▶ [Exercise description]
Give back the lines of the records exactly, starting at the first and ending at the one with "Open the filter".

[Stored items]
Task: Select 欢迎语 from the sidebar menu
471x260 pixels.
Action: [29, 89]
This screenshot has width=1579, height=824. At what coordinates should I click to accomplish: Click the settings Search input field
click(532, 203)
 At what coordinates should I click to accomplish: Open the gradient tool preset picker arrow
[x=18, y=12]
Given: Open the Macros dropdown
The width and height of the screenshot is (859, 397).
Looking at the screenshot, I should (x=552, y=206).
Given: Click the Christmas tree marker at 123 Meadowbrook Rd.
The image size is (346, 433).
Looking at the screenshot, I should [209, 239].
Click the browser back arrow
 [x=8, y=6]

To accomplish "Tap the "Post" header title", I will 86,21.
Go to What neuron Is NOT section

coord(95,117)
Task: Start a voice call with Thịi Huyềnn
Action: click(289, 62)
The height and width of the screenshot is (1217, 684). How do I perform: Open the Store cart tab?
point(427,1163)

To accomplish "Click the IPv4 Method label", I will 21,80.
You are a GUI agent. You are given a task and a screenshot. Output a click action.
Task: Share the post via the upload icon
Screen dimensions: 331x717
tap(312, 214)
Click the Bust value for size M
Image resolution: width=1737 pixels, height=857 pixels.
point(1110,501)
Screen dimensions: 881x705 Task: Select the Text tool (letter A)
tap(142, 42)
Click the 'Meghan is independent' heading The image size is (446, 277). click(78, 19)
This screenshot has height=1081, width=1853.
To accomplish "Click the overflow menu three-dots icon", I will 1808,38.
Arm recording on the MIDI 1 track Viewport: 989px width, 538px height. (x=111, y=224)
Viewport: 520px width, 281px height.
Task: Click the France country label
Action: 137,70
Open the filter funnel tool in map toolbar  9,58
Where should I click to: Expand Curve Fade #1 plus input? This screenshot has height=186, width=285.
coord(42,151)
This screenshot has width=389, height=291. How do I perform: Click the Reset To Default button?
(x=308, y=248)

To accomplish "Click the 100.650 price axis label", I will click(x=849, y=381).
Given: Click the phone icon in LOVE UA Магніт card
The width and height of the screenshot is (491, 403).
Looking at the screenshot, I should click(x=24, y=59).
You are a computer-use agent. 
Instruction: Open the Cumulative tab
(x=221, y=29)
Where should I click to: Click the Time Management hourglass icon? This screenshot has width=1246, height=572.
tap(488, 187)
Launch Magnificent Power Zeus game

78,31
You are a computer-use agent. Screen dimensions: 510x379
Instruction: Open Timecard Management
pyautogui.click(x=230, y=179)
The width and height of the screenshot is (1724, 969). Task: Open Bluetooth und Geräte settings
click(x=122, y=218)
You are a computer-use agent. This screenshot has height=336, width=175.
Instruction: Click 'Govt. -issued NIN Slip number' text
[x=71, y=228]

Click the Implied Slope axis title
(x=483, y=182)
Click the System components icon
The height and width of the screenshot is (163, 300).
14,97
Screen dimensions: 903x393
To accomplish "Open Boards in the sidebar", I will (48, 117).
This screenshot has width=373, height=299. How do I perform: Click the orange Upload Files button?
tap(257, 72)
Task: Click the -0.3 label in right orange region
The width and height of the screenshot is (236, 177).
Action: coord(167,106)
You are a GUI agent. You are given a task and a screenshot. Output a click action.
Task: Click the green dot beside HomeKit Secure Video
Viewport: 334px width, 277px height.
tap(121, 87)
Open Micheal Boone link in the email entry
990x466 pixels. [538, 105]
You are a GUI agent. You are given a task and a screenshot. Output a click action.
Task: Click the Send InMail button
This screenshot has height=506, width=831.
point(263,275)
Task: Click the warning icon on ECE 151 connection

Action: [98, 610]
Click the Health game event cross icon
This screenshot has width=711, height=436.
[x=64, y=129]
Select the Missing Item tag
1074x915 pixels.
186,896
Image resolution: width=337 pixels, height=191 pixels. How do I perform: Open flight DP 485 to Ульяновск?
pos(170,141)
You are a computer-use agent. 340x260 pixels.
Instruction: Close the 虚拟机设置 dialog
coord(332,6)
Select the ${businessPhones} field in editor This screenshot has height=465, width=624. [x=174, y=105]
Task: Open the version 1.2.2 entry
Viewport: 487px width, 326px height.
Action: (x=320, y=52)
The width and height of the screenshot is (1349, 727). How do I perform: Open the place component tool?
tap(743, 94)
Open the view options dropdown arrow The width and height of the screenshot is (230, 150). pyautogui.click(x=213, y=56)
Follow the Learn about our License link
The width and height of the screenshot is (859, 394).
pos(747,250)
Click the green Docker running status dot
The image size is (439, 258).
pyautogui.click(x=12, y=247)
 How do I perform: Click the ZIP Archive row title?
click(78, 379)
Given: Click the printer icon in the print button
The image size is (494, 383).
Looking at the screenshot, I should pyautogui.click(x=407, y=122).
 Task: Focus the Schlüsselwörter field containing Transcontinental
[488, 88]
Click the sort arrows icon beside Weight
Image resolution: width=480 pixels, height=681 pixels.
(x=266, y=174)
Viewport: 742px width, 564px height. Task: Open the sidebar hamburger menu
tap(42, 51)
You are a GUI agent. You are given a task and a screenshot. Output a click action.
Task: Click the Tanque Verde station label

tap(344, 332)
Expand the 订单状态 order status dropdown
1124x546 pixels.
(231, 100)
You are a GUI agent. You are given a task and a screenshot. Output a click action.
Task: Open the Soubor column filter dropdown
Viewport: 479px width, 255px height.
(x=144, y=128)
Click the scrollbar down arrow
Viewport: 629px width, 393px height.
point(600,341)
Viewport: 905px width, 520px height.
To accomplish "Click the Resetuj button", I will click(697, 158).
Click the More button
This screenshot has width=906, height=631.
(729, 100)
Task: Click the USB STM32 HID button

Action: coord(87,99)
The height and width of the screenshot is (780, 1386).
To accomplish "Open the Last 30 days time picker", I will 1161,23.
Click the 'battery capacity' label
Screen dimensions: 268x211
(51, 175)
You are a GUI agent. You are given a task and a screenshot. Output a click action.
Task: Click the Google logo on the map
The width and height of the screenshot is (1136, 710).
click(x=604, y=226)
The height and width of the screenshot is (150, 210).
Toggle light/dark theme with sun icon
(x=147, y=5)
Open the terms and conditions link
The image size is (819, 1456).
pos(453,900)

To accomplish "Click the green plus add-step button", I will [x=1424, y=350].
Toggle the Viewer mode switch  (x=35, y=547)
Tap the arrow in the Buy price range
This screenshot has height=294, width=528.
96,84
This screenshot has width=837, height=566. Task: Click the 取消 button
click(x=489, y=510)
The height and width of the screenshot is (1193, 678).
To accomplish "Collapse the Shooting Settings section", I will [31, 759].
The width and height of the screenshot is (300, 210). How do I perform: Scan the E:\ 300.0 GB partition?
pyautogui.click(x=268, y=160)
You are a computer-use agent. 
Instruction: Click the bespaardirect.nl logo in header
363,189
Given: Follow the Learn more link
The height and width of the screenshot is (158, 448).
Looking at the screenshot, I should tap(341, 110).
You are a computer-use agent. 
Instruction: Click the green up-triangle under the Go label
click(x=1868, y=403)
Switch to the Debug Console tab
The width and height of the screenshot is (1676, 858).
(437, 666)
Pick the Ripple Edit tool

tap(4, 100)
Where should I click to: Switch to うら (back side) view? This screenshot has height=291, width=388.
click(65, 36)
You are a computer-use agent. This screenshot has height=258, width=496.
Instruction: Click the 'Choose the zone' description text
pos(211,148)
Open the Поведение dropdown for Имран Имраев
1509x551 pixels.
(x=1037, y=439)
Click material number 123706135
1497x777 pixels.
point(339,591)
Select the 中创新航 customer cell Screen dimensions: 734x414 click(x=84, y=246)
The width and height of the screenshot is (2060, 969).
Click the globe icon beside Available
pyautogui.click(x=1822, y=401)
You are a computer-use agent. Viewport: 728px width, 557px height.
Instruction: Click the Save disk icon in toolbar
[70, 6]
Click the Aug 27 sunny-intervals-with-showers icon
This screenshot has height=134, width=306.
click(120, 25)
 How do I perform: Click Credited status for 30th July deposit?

▶ [Your solution]
Task: Select 欢迎语 from the sidebar menu
471x260 pixels.
Action: [29, 89]
This screenshot has width=1579, height=824. At what coordinates should I click to accomplish: Click the settings Search input field
click(532, 203)
 At what coordinates should I click to accomplish: Open the gradient tool preset picker arrow
[x=18, y=12]
Given: Open the Macros dropdown
The width and height of the screenshot is (859, 397).
Looking at the screenshot, I should (x=552, y=206).
Given: Click the Christmas tree marker at 123 Meadowbrook Rd.
The image size is (346, 433).
Looking at the screenshot, I should [209, 239].
Click the browser back arrow
 [x=8, y=6]

To accomplish "Tap the "Post" header title", I will 86,21.
Go to What neuron Is NOT section

coord(95,117)
Task: Start a voice call with Thịi Huyềnn
Action: click(289, 62)
The height and width of the screenshot is (1217, 684). How do I perform: Open the Store cart tab?
point(427,1163)

To accomplish "Click the IPv4 Method label", I will 21,80.
You are a GUI agent. You are given a task and a screenshot. Output a click action.
Task: Share the post via the upload icon
Screen dimensions: 331x717
tap(312, 214)
Click the Bust value for size M
Image resolution: width=1737 pixels, height=857 pixels.
point(1110,501)
Screen dimensions: 881x705 Task: Select the Text tool (letter A)
tap(142, 42)
Click the 'Meghan is independent' heading The image size is (446, 277). click(78, 19)
This screenshot has height=1081, width=1853.
To accomplish "Click the overflow menu three-dots icon", I will 1808,38.
Arm recording on the MIDI 1 track Viewport: 989px width, 538px height. (x=111, y=224)
Viewport: 520px width, 281px height.
Task: Click the France country label
Action: 137,70
Open the filter funnel tool in map toolbar  9,58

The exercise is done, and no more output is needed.